TASK SET >>
[1] Answer these about the text on California growers and the dry winter, one line each:
(a) In which county does Brian Medeiros farm?
(b) For which company does he grow corn nuts?
(c) Which drought years are current precipitation levels compared to?
[2] Carry on the text about California growers facing a dry winter, picking up after its final sentence.

DOCUMENT TEXT >>
For California growers, a lack of rainfall so far this winter has clouded a 2021 crop outlook already complicated by market uncertainties created by the pandemic. As current precipitation levels are looking even drier than the 2014-15 drought years, Kings County farmer Brian Medeiros said he's already making decisions about what ground to fallow. He noted that if he does not receive surface-water deliveries and must rely on groundwater all year, it becomes cost-prohibitive to grow many of the field crops that have been core to his business.
Electricity rate hikes are expected to further raise the cost of growing many of his traditional crops if he must pump groundwater, Medeiros said. Even contracted crops such as corn nuts, which he grows for Kraft Heinz, may not be able to pencil out, he added.

DATA EXTRACTS >>

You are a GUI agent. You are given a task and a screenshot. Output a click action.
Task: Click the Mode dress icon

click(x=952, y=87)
==
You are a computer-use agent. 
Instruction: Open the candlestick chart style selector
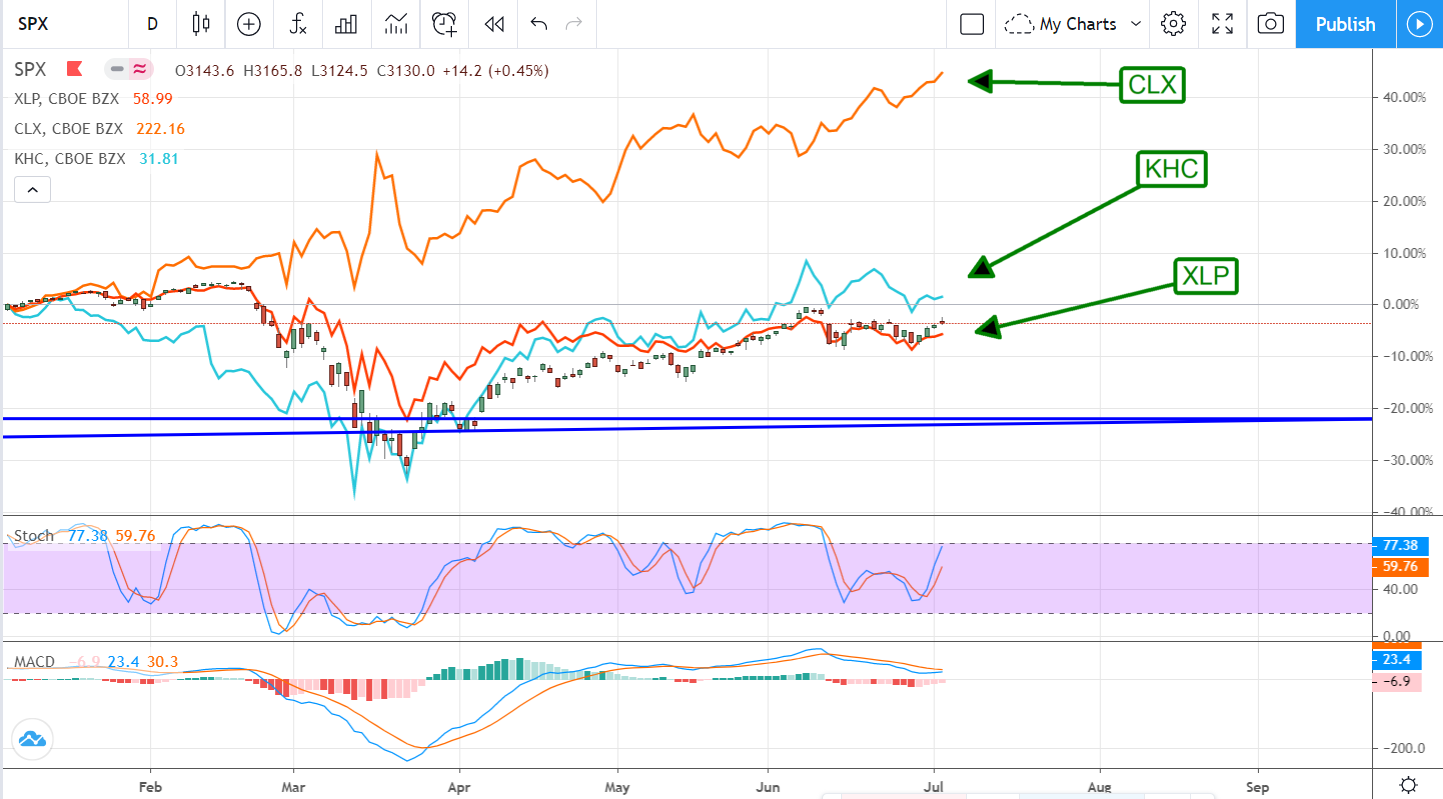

EXPECTED RESPONSES >>
[1]
(a) Kings County
(b) Kraft Heinz
(c) The 2014-15 drought years

[2]
Though the state's historical water issues weigh "heavily" on what crops and how many acres are planted, Matt Linder, who manages Western region sales for Sakata Seed America, said "the more concerning issue" is the pandemic's continuing impact on food service, with the sector still not fully serving and ordering products.
Though limited water supplies remain a key consideration for what farmers can grow, employee availability and cost also determine crop decisions. For this reason, Santa Clara County farmer Tim Chiala said his main focus has been trying to reduce crops such as small specialty peppers that require "a lot of excessive labor."